╭─ Data listing

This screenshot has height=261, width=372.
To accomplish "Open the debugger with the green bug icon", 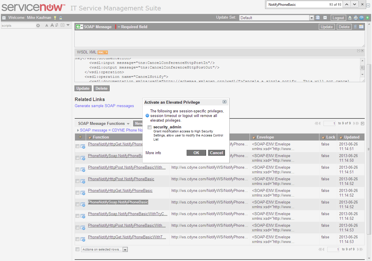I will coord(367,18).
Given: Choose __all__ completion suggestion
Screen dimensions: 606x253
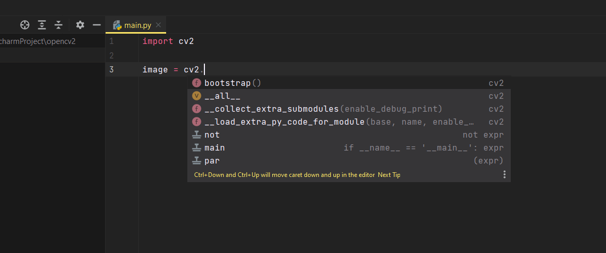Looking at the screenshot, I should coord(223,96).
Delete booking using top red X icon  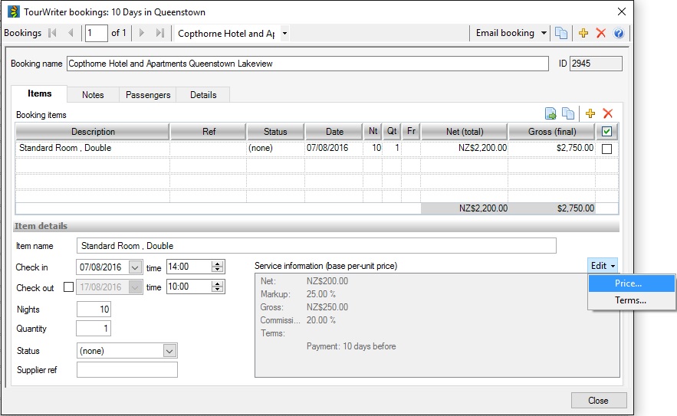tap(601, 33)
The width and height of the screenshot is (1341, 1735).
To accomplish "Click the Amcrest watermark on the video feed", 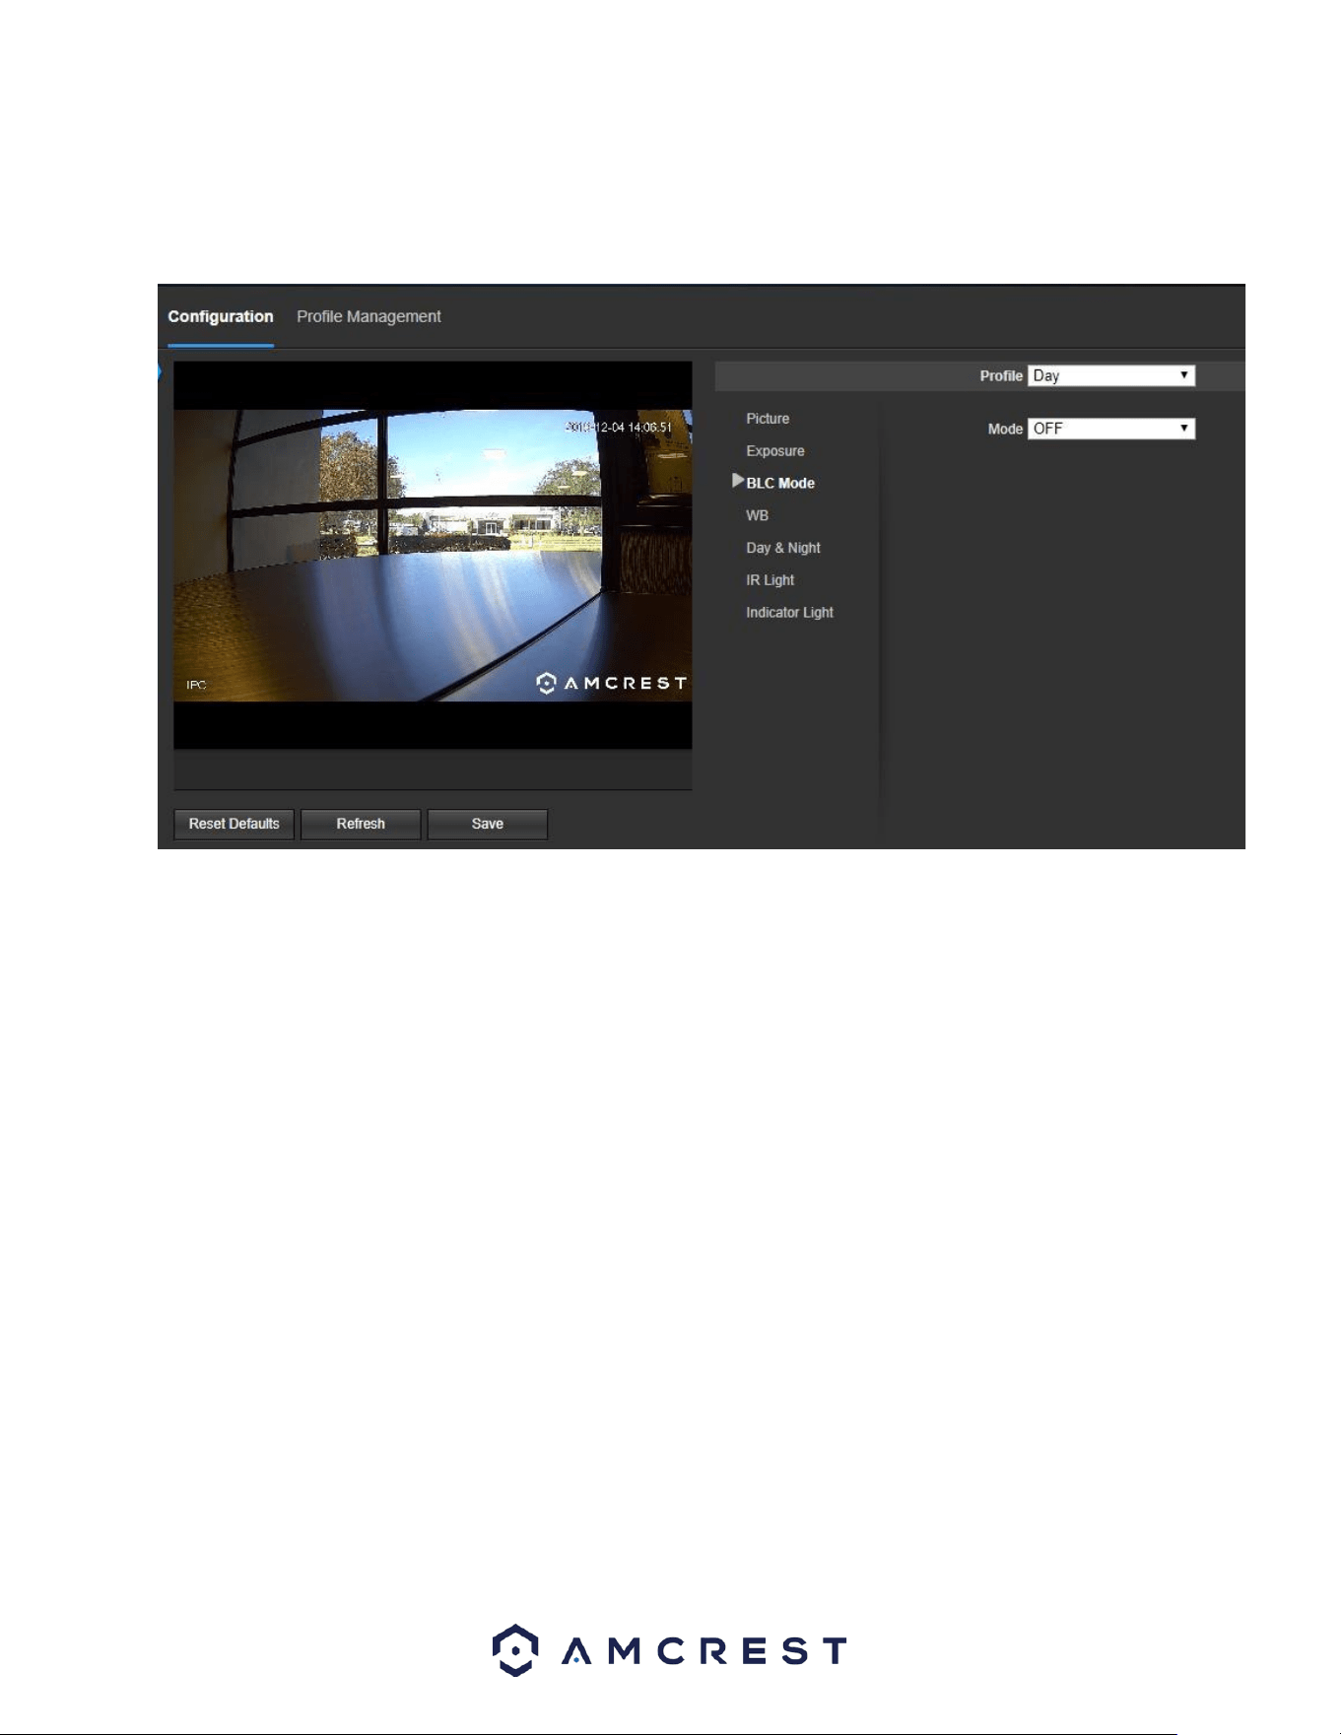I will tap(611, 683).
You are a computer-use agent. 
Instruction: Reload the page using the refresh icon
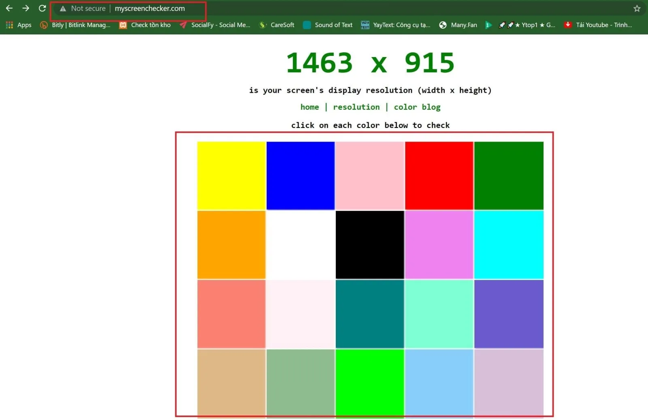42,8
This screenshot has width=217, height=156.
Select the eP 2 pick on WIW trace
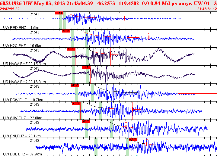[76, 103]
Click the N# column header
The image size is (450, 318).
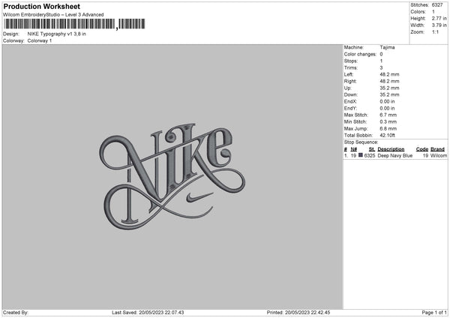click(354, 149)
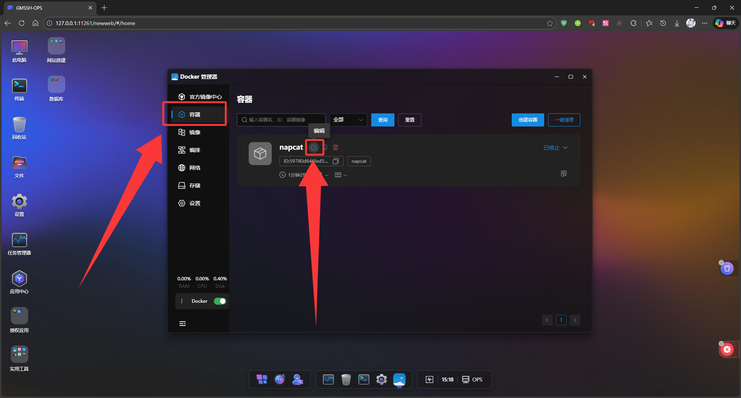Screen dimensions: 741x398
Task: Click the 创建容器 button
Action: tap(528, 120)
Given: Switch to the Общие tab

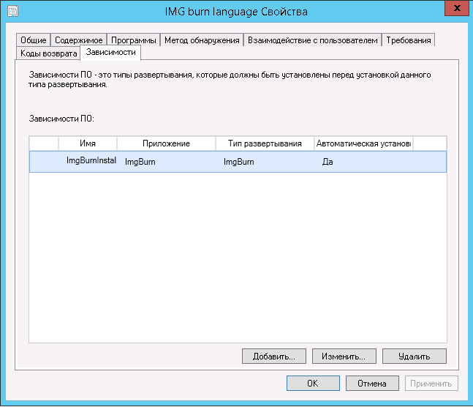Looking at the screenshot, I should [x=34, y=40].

╰─
╭─ Data listing

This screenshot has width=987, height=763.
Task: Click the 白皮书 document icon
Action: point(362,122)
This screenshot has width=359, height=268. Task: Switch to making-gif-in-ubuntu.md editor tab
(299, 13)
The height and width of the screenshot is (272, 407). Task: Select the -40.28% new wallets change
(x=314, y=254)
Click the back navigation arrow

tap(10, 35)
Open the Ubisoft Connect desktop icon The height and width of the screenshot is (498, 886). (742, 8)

╰─
╭─ Data listing

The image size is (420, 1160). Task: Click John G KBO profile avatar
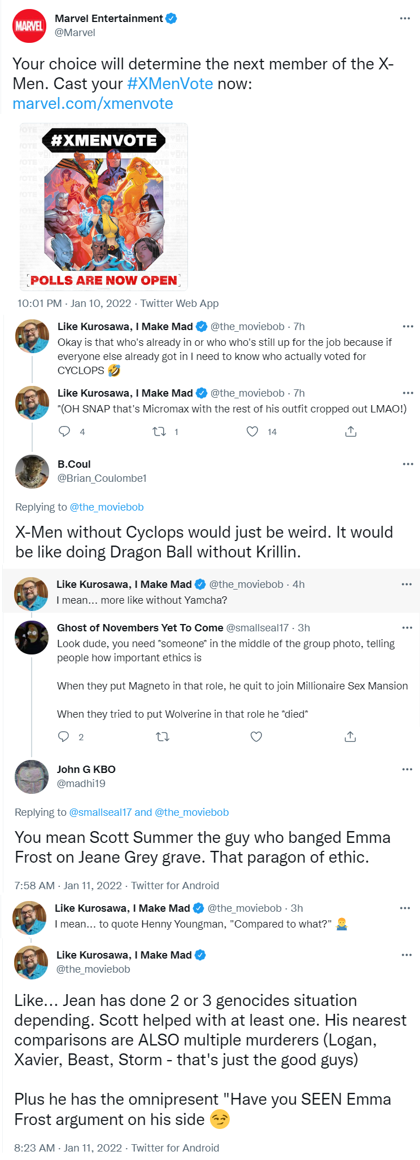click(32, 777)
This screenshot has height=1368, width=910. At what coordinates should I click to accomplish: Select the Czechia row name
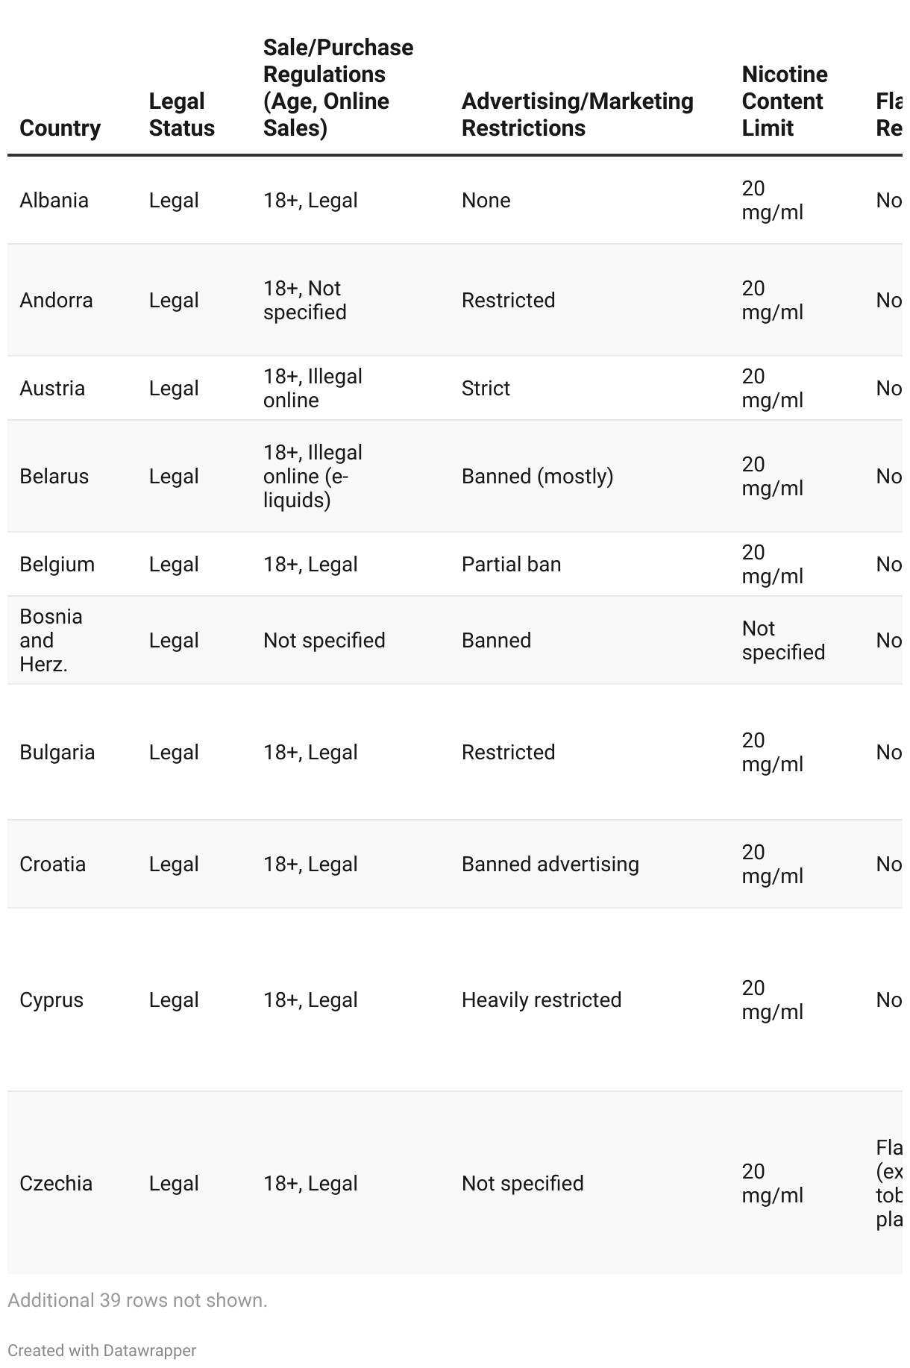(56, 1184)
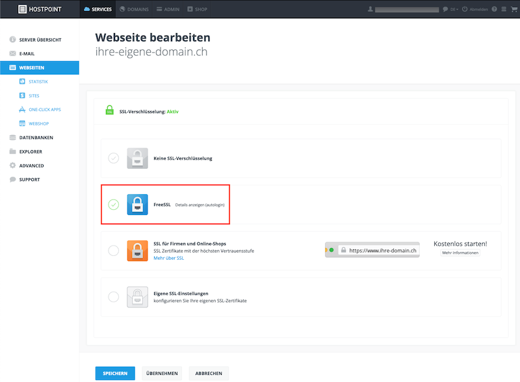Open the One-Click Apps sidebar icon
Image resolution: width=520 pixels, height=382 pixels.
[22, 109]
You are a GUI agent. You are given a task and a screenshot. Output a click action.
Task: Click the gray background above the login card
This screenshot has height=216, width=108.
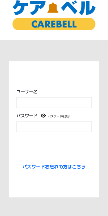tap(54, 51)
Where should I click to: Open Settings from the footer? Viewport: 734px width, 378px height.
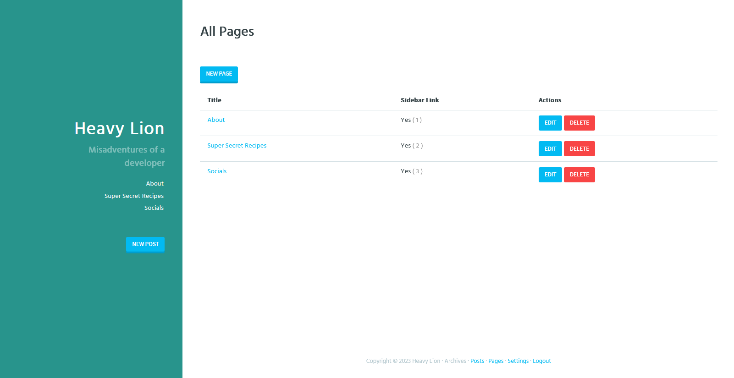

╰─

- _Set task_
Transcribe the data lines starting at "You are a computer-use agent." and ending at "Looking at the screenshot, I should [x=34, y=40].", both included, without the pictures.

- _Solution for this task_
You are a computer-use agent. 
Instruction: Reload the page using the refresh icon
42,8
This screenshot has width=217, height=156.
Select the eP 2 pick on WIW trace
[76, 103]
Click the N# column header
The image size is (450, 318).
click(354, 149)
Screen dimensions: 741x398
Task: Click the 创建容器 button
Action: tap(528, 120)
Given: Switch to the Общие tab

Looking at the screenshot, I should [x=34, y=40].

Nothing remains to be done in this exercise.